Завидев это, официантка, ранее то бесцельно крутившаяся по залу, то сидевшая рядом с кассиршей, стала, словно акула, описывать вокруг нас круги, которые мгновенно сужались, едва в воздухе мелькала новая хрустящая бумажка.

При всём при том надо заметить, что сам Ангел практически не пил (лишь тянул неторопливо пиво прямо из бутылки), но непрестанно потчевал своих собеседников, благодарность и открытость которых возрастала с каждой новой принятой порцией алкоголя.

— Вот видно — человек приличный, — повторяла уборщица. — Мой то, как был жив, всё ругался: «Сходи за поллитрой! Сходи, сука, за поллитрой!» Принесу — а он сам всё и выжрет. В углу то ляжет — и храпит всё, храпит… А раздевать стану — въебёт, да и всё. Так и брошу… А то блевать…

— Бабе въебать — святое дело, — наставительно заметил алкаш.

— Блевать станет… Чего?! — вскинулась уборщица. — Молчи уж, пиздун хренов! Въебать ему! В чём душа держится — а туда же!

Алкаш тут же замолк, решив, что от лишнего шума алкогольная его синекура быстро накроется. И трубы запылают вновь.

— Нет, не козлы… — промычал мужик в военной рубахе и чуть слышно всхрапнул.

— И не здешние видно, — добавила уборщица. — У нас то — да разве дождёшься? Я вот тут горблюсь на триста рэ в месяц, да ещё триста в подработку. Да ещё с ЖЭКом договоришься, помоешь где… А скажет кто: «На тебе, Люд, выпей с нами…»? Да ты чо! Да удавятся, бля!

— Что, бедно тут народ живёт? — спросил Ангел, подливая Люде водки в стакан с остатками пива.

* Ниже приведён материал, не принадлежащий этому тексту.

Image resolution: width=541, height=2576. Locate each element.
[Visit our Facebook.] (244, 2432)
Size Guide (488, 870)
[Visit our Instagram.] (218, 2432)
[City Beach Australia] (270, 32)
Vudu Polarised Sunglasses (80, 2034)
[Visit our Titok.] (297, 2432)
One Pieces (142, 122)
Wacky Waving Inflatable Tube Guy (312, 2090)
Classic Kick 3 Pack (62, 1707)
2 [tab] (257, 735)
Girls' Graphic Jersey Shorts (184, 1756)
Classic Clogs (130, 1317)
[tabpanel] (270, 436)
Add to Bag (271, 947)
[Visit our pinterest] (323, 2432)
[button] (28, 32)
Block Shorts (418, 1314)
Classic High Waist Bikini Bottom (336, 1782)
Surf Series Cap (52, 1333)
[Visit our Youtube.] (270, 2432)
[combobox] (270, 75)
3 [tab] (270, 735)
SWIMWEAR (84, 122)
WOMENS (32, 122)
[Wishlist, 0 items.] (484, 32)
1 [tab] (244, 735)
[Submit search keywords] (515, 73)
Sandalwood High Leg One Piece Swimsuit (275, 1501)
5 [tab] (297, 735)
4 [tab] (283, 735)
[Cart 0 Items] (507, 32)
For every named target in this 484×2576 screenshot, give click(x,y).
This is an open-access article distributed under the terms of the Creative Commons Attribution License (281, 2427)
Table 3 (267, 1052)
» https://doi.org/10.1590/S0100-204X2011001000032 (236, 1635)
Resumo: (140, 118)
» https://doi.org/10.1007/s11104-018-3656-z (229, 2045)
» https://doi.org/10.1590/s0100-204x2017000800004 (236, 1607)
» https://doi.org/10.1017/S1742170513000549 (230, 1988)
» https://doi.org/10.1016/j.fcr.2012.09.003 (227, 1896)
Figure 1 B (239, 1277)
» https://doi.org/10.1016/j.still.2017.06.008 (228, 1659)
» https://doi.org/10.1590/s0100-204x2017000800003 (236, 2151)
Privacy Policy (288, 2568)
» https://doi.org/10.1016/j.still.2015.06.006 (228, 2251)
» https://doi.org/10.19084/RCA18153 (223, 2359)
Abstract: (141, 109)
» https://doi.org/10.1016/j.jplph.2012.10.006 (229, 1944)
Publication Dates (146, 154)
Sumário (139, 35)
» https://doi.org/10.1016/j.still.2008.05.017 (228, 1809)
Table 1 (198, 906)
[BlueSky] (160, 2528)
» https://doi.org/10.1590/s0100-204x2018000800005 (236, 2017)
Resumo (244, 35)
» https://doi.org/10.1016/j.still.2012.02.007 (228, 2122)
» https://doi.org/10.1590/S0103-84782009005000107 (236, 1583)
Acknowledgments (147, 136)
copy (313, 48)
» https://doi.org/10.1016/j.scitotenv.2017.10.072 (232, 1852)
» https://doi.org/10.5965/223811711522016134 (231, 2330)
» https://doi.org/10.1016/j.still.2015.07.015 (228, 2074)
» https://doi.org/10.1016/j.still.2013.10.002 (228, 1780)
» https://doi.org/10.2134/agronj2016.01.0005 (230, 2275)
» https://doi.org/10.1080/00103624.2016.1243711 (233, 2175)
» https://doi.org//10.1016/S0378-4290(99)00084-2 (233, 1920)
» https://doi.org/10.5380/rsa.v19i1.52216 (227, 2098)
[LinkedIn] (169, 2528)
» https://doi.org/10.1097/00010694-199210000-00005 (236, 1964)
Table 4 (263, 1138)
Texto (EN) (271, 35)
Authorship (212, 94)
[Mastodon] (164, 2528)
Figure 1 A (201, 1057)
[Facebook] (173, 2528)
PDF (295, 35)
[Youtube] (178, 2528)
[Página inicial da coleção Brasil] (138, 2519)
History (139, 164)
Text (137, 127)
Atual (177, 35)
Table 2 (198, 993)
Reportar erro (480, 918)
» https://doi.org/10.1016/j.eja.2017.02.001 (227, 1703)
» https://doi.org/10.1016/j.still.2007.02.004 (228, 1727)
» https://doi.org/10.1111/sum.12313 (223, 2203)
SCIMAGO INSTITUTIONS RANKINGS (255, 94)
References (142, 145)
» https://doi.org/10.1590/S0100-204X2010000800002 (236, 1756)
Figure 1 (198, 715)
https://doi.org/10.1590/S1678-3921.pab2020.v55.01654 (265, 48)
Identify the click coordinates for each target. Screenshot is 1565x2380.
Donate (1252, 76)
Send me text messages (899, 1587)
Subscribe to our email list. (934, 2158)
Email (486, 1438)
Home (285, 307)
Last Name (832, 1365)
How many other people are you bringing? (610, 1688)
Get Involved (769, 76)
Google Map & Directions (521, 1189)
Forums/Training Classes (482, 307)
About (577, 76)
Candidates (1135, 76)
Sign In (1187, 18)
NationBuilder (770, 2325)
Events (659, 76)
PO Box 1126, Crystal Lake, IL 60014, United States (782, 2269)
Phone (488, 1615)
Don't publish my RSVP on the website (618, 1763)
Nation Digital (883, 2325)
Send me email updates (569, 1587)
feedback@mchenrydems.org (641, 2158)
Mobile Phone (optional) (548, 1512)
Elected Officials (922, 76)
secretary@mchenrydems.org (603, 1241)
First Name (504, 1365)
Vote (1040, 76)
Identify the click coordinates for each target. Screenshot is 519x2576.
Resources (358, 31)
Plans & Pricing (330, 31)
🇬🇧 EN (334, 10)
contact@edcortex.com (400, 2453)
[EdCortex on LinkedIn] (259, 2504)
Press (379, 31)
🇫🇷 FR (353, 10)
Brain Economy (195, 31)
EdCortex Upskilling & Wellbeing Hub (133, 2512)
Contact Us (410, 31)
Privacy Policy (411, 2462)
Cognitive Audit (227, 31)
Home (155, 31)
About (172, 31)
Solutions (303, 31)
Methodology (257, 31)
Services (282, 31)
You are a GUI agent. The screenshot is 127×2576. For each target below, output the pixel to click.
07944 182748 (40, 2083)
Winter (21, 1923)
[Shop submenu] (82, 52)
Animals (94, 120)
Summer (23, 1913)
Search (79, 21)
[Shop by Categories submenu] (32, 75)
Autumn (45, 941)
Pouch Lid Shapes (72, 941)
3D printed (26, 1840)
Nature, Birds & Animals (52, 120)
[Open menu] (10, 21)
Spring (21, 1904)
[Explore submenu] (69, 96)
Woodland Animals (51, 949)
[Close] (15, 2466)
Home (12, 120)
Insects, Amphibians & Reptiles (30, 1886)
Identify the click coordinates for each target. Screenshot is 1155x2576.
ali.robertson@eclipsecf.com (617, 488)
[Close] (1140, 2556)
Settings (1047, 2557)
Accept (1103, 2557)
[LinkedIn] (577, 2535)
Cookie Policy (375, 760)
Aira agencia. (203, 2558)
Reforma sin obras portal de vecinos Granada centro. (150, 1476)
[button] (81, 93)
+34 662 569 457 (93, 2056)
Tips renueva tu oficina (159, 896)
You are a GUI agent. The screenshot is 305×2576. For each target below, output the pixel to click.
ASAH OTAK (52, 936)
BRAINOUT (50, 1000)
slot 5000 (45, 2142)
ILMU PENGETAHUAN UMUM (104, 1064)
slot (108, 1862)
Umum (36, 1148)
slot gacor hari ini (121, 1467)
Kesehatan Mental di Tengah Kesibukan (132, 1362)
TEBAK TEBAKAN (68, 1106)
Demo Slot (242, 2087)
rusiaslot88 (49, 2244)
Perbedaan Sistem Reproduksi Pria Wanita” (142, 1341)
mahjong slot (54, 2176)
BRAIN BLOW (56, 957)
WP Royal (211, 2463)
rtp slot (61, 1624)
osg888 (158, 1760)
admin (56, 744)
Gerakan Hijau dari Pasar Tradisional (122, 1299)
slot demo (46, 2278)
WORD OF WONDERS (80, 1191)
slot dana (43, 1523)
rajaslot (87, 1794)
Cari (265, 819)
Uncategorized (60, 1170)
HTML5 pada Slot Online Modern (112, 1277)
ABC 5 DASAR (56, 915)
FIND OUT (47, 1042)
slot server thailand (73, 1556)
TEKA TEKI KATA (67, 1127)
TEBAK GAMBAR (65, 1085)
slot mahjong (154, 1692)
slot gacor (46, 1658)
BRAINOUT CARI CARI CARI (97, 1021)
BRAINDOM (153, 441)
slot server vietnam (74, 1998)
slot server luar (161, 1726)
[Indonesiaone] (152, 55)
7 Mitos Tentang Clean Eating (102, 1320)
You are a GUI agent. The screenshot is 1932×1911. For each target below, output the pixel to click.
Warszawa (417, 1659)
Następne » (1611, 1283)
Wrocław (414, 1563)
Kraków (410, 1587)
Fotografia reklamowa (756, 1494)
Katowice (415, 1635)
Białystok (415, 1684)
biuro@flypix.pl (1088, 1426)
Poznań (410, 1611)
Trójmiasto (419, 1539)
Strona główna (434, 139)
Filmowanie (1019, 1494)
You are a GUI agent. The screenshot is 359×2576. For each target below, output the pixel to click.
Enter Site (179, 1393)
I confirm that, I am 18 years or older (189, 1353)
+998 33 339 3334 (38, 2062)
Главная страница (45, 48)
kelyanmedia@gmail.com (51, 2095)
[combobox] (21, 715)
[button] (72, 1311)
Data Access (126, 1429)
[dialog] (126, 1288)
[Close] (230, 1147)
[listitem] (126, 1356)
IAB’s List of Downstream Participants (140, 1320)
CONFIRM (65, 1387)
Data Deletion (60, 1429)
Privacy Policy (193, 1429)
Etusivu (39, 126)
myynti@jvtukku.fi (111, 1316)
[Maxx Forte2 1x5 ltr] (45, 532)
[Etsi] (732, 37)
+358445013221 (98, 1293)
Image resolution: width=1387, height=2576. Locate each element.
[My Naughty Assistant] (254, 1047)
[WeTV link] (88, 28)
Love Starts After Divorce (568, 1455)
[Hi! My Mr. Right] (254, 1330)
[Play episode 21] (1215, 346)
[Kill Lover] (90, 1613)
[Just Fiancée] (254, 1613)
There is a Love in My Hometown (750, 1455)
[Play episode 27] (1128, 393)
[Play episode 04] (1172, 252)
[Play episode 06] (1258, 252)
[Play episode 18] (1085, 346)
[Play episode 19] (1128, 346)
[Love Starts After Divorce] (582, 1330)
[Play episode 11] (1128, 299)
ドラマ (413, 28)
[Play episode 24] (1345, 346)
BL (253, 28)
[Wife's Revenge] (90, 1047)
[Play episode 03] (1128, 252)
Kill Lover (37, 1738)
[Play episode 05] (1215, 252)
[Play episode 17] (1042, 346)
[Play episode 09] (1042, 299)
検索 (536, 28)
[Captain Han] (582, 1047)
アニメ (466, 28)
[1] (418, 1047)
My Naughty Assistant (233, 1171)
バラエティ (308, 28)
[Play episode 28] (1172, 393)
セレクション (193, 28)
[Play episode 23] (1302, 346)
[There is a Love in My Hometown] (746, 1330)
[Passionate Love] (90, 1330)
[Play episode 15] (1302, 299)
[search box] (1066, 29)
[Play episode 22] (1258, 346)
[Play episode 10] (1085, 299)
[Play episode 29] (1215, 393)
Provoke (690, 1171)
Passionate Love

— А с хуя ли тут богато жить?! — с пафосом воскликнула Люда. — Один завод, казеин гнал. И ещё химию какую… Добавки, что ли?.. Всё до прошлого года делили. Поделили вроде, а всё толку пока нет…

— А работать, блядь, не хотят, — веско заметил проснувшийся мужик.

И почесал грудь, захрустев жёсткими, спутанными волосами.

— Не хотят… Как, мудаки, воровать привыкли — так теперь и не отучишь. Им плати — не плати, один хрен всё попиздят. И пропьют. Бить надо, пока не поумнеют.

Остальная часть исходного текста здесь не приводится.